>>>
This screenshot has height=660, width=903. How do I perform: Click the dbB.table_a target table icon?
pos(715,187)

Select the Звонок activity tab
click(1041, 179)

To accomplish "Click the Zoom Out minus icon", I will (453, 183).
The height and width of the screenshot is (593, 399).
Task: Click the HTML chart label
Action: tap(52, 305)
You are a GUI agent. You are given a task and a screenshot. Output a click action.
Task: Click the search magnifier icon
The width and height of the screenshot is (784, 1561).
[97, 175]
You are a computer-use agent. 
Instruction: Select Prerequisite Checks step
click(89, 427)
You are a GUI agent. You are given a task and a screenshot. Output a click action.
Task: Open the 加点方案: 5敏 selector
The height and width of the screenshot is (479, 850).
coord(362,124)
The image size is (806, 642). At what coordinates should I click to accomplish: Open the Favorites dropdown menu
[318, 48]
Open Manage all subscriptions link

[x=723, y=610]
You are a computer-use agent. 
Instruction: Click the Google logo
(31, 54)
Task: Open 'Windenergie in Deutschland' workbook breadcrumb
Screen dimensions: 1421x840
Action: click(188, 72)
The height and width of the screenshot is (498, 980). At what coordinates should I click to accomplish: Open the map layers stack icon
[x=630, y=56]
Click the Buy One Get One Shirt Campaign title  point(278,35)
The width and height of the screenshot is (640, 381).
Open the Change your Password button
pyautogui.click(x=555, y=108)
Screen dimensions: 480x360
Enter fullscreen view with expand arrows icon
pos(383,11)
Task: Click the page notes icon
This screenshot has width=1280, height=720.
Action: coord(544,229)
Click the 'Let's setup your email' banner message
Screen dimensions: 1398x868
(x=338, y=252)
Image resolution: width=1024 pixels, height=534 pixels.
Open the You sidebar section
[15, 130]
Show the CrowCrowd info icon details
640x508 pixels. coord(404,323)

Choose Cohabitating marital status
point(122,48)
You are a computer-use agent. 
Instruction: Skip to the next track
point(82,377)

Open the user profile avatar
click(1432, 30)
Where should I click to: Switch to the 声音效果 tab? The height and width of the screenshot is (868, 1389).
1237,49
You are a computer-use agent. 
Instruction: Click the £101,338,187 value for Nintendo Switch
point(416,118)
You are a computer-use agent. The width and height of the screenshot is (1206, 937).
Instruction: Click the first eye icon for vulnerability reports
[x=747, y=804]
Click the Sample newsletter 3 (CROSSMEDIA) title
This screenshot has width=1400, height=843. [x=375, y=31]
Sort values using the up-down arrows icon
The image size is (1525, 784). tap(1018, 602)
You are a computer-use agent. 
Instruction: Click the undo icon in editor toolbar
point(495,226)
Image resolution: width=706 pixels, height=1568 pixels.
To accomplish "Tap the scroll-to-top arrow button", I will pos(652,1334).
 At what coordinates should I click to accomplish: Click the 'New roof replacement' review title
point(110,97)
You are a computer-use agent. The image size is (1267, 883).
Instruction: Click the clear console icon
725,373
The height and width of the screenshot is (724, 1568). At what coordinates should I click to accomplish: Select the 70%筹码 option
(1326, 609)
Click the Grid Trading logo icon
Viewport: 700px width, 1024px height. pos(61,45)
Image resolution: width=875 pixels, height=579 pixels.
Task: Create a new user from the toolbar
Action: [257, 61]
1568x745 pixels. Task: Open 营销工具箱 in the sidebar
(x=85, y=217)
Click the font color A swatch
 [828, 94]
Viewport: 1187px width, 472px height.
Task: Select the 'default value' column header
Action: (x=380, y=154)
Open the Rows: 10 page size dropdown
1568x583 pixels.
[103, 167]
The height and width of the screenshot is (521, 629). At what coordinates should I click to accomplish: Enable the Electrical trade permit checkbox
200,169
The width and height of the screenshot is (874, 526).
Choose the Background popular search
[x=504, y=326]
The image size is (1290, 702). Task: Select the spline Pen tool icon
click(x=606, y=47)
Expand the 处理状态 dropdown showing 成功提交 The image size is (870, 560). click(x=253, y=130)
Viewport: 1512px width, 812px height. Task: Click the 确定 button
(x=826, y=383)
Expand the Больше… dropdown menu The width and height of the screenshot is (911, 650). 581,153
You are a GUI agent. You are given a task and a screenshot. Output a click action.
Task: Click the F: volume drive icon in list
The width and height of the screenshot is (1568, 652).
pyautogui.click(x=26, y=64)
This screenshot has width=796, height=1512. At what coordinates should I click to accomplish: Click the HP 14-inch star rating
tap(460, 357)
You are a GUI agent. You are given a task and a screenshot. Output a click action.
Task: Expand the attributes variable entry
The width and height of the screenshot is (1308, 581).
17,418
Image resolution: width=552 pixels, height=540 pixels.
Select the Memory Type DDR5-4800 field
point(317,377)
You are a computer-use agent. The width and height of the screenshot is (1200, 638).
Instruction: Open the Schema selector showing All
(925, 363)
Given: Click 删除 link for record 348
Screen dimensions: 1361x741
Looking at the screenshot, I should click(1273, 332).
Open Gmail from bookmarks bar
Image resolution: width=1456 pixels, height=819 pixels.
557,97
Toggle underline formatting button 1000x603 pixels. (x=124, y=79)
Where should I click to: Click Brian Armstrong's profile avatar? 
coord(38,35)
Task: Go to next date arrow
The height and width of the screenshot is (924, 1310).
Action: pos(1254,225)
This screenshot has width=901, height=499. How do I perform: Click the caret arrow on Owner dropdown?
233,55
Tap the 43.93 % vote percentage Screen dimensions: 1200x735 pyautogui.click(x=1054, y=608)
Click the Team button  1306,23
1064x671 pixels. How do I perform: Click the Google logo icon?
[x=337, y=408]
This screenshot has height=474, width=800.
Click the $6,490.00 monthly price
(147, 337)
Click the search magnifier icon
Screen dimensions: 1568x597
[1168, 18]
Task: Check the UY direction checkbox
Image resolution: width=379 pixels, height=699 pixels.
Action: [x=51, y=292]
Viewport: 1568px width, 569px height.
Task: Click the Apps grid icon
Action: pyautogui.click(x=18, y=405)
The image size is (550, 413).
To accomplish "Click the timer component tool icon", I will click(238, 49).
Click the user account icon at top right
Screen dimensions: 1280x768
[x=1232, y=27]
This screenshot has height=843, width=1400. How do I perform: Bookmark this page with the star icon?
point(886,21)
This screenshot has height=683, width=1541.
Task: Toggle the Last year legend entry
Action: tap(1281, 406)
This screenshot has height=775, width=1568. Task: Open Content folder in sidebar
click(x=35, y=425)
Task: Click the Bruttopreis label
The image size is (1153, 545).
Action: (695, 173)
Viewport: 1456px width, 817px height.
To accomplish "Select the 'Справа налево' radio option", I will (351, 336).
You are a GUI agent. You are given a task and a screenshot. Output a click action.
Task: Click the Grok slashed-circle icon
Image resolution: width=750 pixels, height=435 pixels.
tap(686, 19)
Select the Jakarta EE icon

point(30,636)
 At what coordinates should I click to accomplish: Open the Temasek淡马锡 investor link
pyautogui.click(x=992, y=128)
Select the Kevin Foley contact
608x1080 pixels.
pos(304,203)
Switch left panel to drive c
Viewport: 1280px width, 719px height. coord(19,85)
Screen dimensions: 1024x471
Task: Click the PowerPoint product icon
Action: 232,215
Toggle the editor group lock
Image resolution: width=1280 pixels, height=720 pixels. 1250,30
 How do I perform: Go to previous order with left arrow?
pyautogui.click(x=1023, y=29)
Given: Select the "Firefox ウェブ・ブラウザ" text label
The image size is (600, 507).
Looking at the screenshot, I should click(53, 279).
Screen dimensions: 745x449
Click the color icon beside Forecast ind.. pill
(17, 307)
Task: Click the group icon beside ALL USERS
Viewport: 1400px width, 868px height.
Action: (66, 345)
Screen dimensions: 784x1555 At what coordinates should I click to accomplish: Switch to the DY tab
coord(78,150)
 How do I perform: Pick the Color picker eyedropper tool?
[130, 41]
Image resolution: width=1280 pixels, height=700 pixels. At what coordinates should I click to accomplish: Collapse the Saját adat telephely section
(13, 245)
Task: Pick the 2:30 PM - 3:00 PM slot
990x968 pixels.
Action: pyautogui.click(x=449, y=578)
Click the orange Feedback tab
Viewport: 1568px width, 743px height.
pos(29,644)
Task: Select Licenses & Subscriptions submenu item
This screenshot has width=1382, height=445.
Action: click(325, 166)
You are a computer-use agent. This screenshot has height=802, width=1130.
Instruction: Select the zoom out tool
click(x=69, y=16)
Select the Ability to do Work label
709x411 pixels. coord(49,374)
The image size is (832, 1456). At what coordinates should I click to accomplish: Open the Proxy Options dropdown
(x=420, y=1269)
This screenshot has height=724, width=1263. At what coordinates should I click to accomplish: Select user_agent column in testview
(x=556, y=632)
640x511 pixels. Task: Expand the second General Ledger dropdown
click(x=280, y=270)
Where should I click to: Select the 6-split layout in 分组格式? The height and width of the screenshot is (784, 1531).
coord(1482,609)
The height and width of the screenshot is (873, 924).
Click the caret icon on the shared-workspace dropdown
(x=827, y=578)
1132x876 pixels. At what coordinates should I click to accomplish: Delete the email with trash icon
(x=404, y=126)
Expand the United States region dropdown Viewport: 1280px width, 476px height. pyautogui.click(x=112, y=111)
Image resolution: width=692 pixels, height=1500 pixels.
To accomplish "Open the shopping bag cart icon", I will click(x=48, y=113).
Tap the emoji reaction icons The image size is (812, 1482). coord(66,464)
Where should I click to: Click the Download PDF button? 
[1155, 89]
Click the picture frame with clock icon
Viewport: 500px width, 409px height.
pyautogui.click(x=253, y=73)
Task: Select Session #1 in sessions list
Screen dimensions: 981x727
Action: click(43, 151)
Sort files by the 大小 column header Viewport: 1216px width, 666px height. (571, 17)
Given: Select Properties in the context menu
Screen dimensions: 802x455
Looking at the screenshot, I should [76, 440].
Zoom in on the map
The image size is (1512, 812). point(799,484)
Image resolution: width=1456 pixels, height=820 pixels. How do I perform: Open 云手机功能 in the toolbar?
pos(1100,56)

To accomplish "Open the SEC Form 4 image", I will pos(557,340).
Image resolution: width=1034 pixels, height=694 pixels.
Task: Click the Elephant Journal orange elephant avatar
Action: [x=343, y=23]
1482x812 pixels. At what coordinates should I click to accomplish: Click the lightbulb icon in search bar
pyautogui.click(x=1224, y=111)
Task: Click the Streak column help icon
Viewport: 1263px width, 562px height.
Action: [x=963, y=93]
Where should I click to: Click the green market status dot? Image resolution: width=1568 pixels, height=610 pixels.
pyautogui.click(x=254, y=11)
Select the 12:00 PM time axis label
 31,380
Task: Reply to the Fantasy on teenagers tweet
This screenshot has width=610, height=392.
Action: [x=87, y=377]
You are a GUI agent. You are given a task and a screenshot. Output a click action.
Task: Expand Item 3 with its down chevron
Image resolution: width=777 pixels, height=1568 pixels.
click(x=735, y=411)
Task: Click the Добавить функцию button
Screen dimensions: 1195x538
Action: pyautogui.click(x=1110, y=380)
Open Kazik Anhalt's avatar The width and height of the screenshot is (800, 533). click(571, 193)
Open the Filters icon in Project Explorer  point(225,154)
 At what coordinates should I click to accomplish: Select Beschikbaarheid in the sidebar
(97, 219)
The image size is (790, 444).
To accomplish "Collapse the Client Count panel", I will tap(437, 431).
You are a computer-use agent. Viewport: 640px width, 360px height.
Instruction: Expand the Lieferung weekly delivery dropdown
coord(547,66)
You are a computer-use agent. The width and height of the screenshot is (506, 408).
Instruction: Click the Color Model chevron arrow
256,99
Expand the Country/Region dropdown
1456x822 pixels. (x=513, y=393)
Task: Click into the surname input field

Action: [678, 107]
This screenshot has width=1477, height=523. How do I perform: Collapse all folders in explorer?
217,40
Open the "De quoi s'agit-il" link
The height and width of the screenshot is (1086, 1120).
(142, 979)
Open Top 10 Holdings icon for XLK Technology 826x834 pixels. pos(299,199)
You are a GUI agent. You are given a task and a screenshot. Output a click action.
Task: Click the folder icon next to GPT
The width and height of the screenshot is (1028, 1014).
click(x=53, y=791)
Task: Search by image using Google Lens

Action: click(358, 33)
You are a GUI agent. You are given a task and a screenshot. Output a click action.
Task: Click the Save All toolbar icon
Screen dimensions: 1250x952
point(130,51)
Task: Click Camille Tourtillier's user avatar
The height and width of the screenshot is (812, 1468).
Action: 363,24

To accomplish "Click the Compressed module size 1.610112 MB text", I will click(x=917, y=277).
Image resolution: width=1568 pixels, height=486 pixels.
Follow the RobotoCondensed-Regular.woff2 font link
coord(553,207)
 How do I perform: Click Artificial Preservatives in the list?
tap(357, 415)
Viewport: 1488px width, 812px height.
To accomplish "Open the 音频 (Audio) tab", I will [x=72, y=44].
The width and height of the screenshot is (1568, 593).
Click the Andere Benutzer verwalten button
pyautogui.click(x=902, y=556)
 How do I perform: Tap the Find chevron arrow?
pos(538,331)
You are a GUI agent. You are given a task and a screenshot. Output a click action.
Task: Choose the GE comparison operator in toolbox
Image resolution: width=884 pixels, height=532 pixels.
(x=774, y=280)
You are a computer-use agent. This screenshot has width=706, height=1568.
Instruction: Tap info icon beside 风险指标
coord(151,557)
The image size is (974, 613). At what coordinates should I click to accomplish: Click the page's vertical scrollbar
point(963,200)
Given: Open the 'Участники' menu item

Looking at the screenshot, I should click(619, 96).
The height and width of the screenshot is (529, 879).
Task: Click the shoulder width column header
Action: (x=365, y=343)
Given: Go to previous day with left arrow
<<<
Reproduce exactly the entries above, limited to the lines from the one with "The height and width of the screenshot is (873, 924)." through the one with "Open Kazik Anhalt's", both included.

The height and width of the screenshot is (873, 924).
Click the caret icon on the shared-workspace dropdown
(x=827, y=578)
1132x876 pixels. At what coordinates should I click to accomplish: Delete the email with trash icon
(x=404, y=126)
Expand the United States region dropdown Viewport: 1280px width, 476px height. pyautogui.click(x=112, y=111)
Image resolution: width=692 pixels, height=1500 pixels.
To accomplish "Open the shopping bag cart icon", I will click(x=48, y=113).
Tap the emoji reaction icons The image size is (812, 1482). coord(66,464)
Where should I click to: Click the Download PDF button? 
[1155, 89]
Click the picture frame with clock icon
Viewport: 500px width, 409px height.
pyautogui.click(x=253, y=73)
Task: Select Session #1 in sessions list
Screen dimensions: 981x727
Action: click(43, 151)
Sort files by the 大小 column header Viewport: 1216px width, 666px height. (571, 17)
Given: Select Properties in the context menu
Screen dimensions: 802x455
Looking at the screenshot, I should [76, 440].
Zoom in on the map
The image size is (1512, 812). point(799,484)
Image resolution: width=1456 pixels, height=820 pixels. How do I perform: Open 云手机功能 in the toolbar?
pos(1100,56)

To accomplish "Open the SEC Form 4 image", I will pos(557,340).
Image resolution: width=1034 pixels, height=694 pixels.
Task: Click the Elephant Journal orange elephant avatar
Action: [x=343, y=23]
1482x812 pixels. At what coordinates should I click to accomplish: Click the lightbulb icon in search bar
pyautogui.click(x=1224, y=111)
Task: Click the Streak column help icon
Viewport: 1263px width, 562px height.
Action: [x=963, y=93]
Where should I click to: Click the green market status dot? Image resolution: width=1568 pixels, height=610 pixels.
pyautogui.click(x=254, y=11)
Select the 12:00 PM time axis label
 31,380
Task: Reply to the Fantasy on teenagers tweet
This screenshot has width=610, height=392.
Action: [x=87, y=377]
You are a GUI agent. You are given a task and a screenshot. Output a click action.
Task: Expand Item 3 with its down chevron
Image resolution: width=777 pixels, height=1568 pixels.
click(x=735, y=411)
Task: Click the Добавить функцию button
Screen dimensions: 1195x538
Action: pyautogui.click(x=1110, y=380)
Open Kazik Anhalt's avatar The width and height of the screenshot is (800, 533). click(571, 193)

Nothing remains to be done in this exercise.